The Linestone Core Module is a set of smart account modules to expand smart account functionality. The Core Module Bundle includes the following modules developed by Linestone:
- Auto-save: Automatically saves a portion of the received tokens to the vault.
- ColdStorageHook: Protect your accounts by switching to cold storage for your assets
- ColdStorageFlashloan: Unlock the utility of assets in cold storage with flash loans
- DeadmanSwitch: Protect your account by setting up Deadman Switch
- HookMultiPlexer: Use multiple hooks based on specific conditions
- MultiFactor: Protect your account more securely by multiplying different validators
- OwnableExecutor: Control your account from another account.
- OwnableValidator: Own the account using an EOA or EOA set
- RegistryHook: Install only security modules using Rhinestone Registry
- ScheduledOrders: Automate swaps on a scheduled basis.
- ScheduledTransfers: Automatically transfer according to schedule
- SocialRecovery: Recover your account using a group of trusted friends
Linestone has contracted with Ackee Blockchain to conduct a security review of the Linestone Core module for a total of 21 days from April 29, 2024 to May 24, 2024.
methodology
We started our review using static analysis tools including Wake along with the Tools for Solidity VS Code extension. We then delved deeper into the logic of the contract. We used the Wake test framework for testing and fuzzing.

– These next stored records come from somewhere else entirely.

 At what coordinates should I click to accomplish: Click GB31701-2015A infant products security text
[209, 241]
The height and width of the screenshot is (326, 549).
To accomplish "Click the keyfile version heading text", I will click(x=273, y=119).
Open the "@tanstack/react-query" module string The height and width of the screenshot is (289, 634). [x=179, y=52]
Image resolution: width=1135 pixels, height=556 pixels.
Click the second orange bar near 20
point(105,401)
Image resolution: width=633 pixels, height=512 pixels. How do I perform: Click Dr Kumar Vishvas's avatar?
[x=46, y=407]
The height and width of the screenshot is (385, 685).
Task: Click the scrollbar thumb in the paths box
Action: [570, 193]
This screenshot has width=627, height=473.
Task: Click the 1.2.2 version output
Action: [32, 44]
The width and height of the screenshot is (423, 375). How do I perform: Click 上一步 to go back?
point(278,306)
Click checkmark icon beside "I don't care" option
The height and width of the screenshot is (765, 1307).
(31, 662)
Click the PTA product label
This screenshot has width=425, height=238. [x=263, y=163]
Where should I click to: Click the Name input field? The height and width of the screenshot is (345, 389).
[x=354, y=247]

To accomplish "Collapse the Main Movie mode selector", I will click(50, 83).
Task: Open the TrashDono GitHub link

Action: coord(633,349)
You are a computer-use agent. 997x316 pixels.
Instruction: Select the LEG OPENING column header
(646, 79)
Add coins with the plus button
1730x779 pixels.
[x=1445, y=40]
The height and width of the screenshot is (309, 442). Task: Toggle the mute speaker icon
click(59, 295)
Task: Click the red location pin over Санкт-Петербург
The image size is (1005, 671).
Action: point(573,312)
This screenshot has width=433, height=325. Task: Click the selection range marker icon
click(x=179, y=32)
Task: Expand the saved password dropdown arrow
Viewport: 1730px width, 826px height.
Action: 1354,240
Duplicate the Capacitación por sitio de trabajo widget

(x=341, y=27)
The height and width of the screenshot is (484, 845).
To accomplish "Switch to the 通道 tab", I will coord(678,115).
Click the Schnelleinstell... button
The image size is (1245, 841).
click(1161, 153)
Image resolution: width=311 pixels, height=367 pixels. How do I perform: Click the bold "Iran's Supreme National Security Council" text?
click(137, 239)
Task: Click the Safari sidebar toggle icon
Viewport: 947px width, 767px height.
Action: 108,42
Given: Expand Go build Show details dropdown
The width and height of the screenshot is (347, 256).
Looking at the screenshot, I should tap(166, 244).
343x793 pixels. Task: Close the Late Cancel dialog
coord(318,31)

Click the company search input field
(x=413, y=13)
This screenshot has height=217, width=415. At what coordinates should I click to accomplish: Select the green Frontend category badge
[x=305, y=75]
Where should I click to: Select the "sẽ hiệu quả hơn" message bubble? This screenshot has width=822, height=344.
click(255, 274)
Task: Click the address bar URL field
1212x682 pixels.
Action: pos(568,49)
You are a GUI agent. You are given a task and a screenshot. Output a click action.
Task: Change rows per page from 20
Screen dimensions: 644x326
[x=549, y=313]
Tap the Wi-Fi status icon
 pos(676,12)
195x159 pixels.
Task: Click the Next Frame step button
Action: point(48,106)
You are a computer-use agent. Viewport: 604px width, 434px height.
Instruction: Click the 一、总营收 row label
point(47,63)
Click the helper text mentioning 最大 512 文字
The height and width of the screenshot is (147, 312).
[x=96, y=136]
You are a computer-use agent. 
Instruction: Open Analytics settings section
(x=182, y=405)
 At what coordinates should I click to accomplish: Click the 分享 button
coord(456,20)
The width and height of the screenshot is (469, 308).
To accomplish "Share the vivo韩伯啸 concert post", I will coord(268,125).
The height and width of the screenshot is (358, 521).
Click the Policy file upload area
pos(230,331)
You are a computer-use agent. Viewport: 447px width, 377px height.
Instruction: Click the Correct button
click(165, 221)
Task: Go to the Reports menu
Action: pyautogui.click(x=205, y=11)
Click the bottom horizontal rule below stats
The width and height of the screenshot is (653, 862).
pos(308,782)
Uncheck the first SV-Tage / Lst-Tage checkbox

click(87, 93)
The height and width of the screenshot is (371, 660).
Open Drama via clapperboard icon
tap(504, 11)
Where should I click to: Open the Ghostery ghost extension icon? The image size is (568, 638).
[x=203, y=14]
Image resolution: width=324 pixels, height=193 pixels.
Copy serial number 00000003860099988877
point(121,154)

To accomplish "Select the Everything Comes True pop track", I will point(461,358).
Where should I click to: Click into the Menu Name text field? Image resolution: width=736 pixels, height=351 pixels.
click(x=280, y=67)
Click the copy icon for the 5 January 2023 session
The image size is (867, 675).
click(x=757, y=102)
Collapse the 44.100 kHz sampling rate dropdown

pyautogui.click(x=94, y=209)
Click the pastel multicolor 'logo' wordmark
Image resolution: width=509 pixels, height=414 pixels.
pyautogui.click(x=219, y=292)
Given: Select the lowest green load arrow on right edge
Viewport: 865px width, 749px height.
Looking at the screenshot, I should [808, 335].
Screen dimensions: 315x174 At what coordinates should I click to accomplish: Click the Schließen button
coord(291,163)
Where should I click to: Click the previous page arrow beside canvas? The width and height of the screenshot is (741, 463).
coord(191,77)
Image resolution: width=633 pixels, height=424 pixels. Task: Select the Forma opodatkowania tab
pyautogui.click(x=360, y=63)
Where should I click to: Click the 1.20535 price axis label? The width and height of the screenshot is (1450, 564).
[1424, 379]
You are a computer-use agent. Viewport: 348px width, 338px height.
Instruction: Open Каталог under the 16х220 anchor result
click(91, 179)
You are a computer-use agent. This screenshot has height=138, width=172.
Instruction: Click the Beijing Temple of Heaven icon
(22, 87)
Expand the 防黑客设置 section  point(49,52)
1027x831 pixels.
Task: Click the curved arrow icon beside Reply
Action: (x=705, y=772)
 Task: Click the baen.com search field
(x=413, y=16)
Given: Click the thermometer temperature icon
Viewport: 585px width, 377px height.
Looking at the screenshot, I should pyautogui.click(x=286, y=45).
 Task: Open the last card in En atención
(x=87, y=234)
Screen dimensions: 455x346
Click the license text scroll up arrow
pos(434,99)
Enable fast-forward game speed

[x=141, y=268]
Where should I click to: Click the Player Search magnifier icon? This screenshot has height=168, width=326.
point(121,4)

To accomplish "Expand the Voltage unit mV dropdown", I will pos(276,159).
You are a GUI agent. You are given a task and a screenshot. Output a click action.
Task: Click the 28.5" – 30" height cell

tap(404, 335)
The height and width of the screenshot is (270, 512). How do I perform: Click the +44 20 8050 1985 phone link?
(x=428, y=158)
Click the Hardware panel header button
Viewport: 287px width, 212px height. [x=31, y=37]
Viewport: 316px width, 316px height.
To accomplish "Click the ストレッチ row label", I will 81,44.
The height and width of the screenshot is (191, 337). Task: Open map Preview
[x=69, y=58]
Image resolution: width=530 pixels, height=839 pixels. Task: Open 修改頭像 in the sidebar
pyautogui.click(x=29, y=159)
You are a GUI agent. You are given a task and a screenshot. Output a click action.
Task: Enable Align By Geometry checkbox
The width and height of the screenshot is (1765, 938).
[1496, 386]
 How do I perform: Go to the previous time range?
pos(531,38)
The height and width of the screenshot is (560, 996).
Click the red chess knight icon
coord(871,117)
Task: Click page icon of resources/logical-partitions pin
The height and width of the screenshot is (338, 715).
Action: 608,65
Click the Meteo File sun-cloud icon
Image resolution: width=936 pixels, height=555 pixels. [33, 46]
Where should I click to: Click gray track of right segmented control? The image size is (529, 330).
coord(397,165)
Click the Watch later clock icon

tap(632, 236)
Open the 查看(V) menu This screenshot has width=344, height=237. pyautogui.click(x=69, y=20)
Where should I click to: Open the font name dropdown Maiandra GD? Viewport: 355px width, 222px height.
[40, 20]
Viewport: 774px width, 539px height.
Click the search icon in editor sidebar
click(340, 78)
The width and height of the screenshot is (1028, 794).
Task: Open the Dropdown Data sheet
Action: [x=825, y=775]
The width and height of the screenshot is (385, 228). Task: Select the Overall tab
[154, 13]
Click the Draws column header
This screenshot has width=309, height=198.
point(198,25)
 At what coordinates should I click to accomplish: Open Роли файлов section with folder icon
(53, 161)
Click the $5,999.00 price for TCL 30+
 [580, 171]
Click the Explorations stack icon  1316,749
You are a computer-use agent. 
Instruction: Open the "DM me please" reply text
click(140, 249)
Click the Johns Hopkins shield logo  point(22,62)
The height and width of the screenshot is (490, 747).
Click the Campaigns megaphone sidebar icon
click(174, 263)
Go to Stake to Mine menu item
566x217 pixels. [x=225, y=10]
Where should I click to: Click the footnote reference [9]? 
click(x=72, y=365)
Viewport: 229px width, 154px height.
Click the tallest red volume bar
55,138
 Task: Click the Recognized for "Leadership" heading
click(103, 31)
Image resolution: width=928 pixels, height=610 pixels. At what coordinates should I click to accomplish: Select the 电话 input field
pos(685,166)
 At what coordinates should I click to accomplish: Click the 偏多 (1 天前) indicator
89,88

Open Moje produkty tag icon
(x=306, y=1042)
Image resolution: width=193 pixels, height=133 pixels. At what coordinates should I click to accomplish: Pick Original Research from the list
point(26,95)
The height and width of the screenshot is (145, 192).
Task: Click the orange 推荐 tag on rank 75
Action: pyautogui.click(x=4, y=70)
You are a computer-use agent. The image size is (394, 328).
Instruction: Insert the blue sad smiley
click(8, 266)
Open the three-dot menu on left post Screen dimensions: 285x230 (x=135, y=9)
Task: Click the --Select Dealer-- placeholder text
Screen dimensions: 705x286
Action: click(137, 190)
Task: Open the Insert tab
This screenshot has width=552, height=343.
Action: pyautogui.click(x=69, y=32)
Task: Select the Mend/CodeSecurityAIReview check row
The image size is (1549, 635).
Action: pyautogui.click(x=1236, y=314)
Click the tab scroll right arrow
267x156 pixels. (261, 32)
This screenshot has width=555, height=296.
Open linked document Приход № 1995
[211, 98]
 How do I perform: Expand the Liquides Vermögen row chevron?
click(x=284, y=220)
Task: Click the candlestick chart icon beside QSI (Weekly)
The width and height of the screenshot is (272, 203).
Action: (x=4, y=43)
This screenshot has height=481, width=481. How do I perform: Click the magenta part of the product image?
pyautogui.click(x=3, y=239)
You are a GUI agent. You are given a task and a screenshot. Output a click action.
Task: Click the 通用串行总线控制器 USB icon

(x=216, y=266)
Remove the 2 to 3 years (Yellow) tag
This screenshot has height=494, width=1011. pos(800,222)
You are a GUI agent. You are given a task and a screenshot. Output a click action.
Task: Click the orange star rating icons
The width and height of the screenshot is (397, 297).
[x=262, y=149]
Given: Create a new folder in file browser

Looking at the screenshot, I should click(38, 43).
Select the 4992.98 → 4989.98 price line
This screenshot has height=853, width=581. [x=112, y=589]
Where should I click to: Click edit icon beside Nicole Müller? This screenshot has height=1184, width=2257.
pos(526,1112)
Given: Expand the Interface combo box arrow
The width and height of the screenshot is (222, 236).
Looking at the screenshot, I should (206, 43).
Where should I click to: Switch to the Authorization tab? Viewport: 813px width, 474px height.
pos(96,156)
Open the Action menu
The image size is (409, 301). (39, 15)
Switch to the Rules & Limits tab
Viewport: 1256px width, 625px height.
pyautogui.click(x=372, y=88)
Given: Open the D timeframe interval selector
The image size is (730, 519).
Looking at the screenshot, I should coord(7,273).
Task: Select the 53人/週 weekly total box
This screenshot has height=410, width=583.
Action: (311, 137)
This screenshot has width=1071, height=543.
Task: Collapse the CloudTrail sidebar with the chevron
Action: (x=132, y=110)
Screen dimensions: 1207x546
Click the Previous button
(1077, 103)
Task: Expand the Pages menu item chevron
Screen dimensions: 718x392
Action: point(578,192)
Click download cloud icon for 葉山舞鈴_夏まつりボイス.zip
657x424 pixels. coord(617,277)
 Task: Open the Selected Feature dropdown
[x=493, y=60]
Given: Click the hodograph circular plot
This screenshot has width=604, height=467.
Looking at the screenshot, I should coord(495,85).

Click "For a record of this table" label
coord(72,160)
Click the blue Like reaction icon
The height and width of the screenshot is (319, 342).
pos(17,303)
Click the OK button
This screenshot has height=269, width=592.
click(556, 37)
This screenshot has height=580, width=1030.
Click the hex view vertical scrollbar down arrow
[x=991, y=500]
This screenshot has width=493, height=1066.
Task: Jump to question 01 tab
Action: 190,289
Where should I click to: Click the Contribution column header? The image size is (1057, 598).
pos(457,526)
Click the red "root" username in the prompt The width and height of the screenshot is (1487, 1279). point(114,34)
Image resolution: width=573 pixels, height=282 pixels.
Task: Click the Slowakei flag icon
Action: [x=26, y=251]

During our review, we paid special attention to the following:
- Check the logic of the example against the specification.
- Once you verify your assets, they cannot be locked or lost.
- Verification of ERC-3156 Flash Loan implementation,
- Ensures that ERC-4337 restrictions are followed.
- Detects possible reentrancy in your code.
- Verify that the system’s arithmetic is correct;
- Ensure that access control is neither too weak nor too strict.
- I’m looking for general issues like data validation.
range
An audit was performed on the commit. 013a123 The exact scope is the following files:
- Core modules excluding external dependencies
- SentinelList library(
f3f84d6), - CheckNSignatures library(
53617ec).
result
Here we present our research findings.
Critical severity
No serious problems were found.
High severity
H1: Missing threshold check
H2: Remove from bad sig array removeSigHook
H3: OwnableExecutor Locked ether
H4: ERC-4337 Restricted Storage Access
H5: Nominee Access is restricted
H6: Externally increaseable borrower’s nonce
H7: ERC-3156 Flash Loan Implementation
Medium severity
M1: Missing sqrtPriceLimitX96 check
M2: Remove other addresses
M3: No module type conditions.
Low severity
L1: HookMultiPlexer No hook
L2: flashLoan Frontrunner
L3: Unsafe ERC-20 calls
L4: Missing initialized check in SentinelList.
L5: Missing executable element deletion
L6: Excluding list elements
Warning Severity
W1: MultiFactor Duplicate Verifier
W2: Missing clearTrustedForwarder call
W3: SchedulingBase Verification of number of executions
W4: 0 Check for missing address
W5: Missing array length validation.
W6: Check for missing values in ERC-20 transfers
W7: TODO in module HookMultiPlexer
Informational severity
I1: AutoSavings Percentage precision
I2: Unused code
I3: Unused variables
I4: No prefix for inner function.
I5: Missing Events
I6: Typos and incorrect documentation
I7: Duplicate allocation SentinelList
I8: No feature limitations
I9: Refactoring suggestions HookMultiPlexer
conclusion
Our review yielded 32 findings ranging from informational to high severity.
The most serious high issues represent various issues in the codebase such as missing threshold check (H1), removing hooks from other lists (H2), locked Ether (H3), ERC-4337 restricted storage access (H4), and updates. waitPeriod Nominee (H5), externally incrementable borrower nonce (H6) and many violations of ERC-3156 flash loan implementation (H7). There are major issues in the codebase, so we recommend not deploying and using the contract until all serious issues are fixed. The code is mostly well documented, but the code quality is not as polished as the reference examples.
Ackee Blockchain recommends Rhinestone as follows:
- Add threshold protection when removing a validator/owner.
- Make sure that your contracts do not lock up your assets.
- Prevents interaction with limited storage slots as per ERC-4337 rules.
- fix
lastAccessReset candidate timestampDeadmanSwitchcontract, - Fix whitelist bypass and nonce increase
ColdStorageFlashloancontract, - Strictly compliant with the ERC-3156 specification.
- Add a check to prevent slipping
ScheduledOrderscontract, - fix
SentinelList.popFunction parameter orderColdStorageFlashLoan.removeAddress, - Modify module type conditions
ColdStorageHookfunction, - Addresses all other reported issues.
- We perform full internal code reviews to ensure better code quality.
- Complete the missing documents.
Ackee Blockchain’s full Rhinestone Audit Report, which includes a more detailed explanation of all findings and recommendations, can be found here.
We are very happy to have appreciated Rhinestone and look forward to working with you again in the future.